A legal gap with no easy fix
While Hem’s Law is framed as distinct from voluntary assisted dying, it enters a policy space that is already under scrutiny.
Currently, the requirements of VAD laws require a person to possess decision-making capacity and be close to the end of life, usually within six to 12 months.
Generally, if someone still has decision-making capacity, they’re often earlier in their dementia trajectory and not near the end of their life.
“If someone loses decision-making capacity, and they might be in the more advanced stages of their dementia, they will no longer be eligible under our existing laws, because you need to retain decision-making capacity throughout the process in order to access voluntary assisted dying,” said Casey Haining, a research fellow at QUT’s Australian Centre for Health Law.
This gap has prompted growing interest in whether VAD frameworks could be adapted to include people with dementia.
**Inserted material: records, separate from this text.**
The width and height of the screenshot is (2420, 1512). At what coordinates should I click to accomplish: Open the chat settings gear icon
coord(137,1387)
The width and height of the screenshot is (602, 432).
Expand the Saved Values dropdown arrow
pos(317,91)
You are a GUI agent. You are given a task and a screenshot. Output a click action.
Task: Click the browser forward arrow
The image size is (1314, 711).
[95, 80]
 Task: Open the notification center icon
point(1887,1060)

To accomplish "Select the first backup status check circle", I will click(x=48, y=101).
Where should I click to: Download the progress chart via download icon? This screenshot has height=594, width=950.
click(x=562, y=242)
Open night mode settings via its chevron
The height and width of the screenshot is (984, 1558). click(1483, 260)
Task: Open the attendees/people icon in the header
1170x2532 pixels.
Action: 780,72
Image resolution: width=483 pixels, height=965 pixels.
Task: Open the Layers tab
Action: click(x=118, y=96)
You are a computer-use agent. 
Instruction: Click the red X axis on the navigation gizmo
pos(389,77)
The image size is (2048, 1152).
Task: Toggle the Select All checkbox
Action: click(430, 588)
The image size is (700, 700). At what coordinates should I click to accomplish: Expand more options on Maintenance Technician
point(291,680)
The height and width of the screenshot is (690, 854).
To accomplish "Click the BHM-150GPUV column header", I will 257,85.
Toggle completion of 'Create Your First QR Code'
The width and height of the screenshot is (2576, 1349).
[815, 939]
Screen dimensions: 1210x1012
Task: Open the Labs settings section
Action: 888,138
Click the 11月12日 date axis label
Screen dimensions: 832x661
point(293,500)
A research team at QUT is carrying out a multi-phase project to explore the issue of voluntary assisted dying with dementia.
Their goal isn’t to advocate for change or decide on a position.
“Our goal with this research is to explore some of those complexities and how people feel about that. It’s to start the conversation, not to advocate a position.
“If a policy decision is made in the future, we want that to be made based on informed deliberations,” Ms Haining told HSD.
Internationally, some jurisdictions have taken different approaches. In countries such as the Netherlands and Belgium, people can access assisted dying earlier in the course of their illness while they still have capacity. Others allow for advance requests, where a person outlines conditions under which they would want assisted dying at a later stage.
“The key thing is that it would always need to be the person’s choice to fit within the voluntary assisted dying regime, because that’s the essence of the structure of that framework,” Ms Haining said.
That distinction sits at the heart of the debate. VAD requires a person to choose death themselves while Hem’s Law would allow that decision to be made on their behalf.
However, as Ms List says, her proposal is not about asking to end a life.
“We’re asking to hasten the process so that the suffering is not prolonged,” she said.
“There are many people who are traumatised by this experience. Their spouses, their children, their grandchildren are living with that trauma for the rest of their lives,” she said.
“If the person truly doesn’t feel anything, then why are we forcing families through something that scars them? And if they do feel something, then why are we prolonging it?”
Whether Australia is willing to extend end-of-life choice to people who can no longer choose for themselves remains an open and deeply contested question.